* _CONSIGNE_
Dans l'extrait sur le Bounty Board, remplacez « Twitch » par « la plateforme » et recopiez le passage qui commence aux mots « Le programme Bounty » et s'arrête après « 1.10$ et 1.20$. ».

Enfin, nos objectifs et consignes pour la mission du Bounty Board étaient trop simplistes. Mis à part une consigne liée au fait que l’utilisation d’une manette était fortement recommandée, la mission consistait tout simplement à “Jouer 30mn à SRX”. Alors même que nous proposions différents modes de jeu, la possibilité de jouer en ligne ou en solo, sur différents circuits et épisodes, avec un tutoriel. A posteriori, cela combiné avec notre problème de navigation, nous aurions dû lancer cette campagne avec une version du jeu plus linéaire, présentant moins d’options et donc moins de risques pour le joueur de se perdre dans les modes de jeu, d’autant plus qu’il n’était pas logique de tous pouvoir les tester en seulement 30mn.
La petite anecdote de la facturation (faites attention)
Le programme Bounty Board de Twitch est, au moment de cet article et de notre campagne, disponible dans 5 pays du monde :
- Les Etats-Unis
- Le Canada
- Le Royaume-Uni
- L’Allemagne
- La France
Rappelons ici que nous sommes français et que Twitch appartient à Amazon, une entreprise dont la maison mère est aux Etats-Unis. La devise y est le dollar américain $ (USD) tandis qu’en Europe nous utilisons l’euro € (EUR). En règle générale depuis quelques années, 1€ vaut entre 1.10$ et 1.20$.
Lorsque vous utiliserez le Bounty Board, la seule devise que vous verrez sera le dollar américain (USD / $), même si vous êtes étranger. Nous avons utilisé le budget minimal pour ce service soit 5000$. En prenant 1€ = 1.15$, cela signifie que notre budget était d’environs 4350€. Rappelons qu’il ne sera jamais mentionné la prise en compte des taxes lors du remplissage du budget.

Entrées pour localiser du texte et des éléments
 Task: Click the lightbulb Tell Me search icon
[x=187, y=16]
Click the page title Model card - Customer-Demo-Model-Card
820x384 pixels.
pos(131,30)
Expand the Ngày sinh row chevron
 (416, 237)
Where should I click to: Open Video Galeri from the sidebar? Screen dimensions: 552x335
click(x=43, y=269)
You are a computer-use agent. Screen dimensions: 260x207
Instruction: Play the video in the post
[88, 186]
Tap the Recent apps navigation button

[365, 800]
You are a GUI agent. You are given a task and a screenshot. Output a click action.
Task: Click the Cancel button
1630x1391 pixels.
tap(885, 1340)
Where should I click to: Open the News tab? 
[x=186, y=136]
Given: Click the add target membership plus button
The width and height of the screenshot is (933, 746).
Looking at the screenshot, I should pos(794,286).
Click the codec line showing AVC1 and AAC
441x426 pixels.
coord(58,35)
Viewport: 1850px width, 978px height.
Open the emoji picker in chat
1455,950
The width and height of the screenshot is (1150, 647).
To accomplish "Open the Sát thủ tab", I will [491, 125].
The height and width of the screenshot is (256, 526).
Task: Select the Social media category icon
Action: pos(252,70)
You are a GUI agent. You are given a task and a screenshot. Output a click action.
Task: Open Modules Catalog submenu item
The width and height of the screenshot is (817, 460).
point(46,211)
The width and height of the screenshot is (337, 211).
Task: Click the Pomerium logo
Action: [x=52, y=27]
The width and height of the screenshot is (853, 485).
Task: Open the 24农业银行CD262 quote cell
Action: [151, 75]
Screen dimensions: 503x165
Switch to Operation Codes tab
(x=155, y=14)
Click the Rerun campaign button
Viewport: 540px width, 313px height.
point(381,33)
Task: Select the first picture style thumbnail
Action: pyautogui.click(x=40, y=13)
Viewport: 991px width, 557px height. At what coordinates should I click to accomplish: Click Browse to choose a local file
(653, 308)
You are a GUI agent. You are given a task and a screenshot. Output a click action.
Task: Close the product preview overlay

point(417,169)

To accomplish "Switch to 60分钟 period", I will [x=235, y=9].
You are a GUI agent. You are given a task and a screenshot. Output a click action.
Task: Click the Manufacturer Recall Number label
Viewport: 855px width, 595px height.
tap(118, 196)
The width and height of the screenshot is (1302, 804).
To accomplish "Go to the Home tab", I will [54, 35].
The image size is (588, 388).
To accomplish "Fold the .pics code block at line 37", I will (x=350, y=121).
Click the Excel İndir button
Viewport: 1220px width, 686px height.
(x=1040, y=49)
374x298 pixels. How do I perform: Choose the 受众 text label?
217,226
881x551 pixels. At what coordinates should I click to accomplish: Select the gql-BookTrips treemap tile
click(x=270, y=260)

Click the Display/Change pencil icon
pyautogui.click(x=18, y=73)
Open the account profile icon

* _RÉPONSE ATTENDUE_
Le programme Bounty Board de la plateforme est, au moment de cet article et de notre campagne, disponible dans 5 pays du monde :
- Les Etats-Unis
- Le Canada
- Le Royaume-Uni
- L’Allemagne
- La France
Rappelons ici que nous sommes français et que la plateforme appartient à Amazon, une entreprise dont la maison mère est aux Etats-Unis. La devise y est le dollar américain $ (USD) tandis qu’en Europe nous utilisons l’euro € (EUR). En règle générale depuis quelques années, 1€ vaut entre 1.10$ et 1.20$.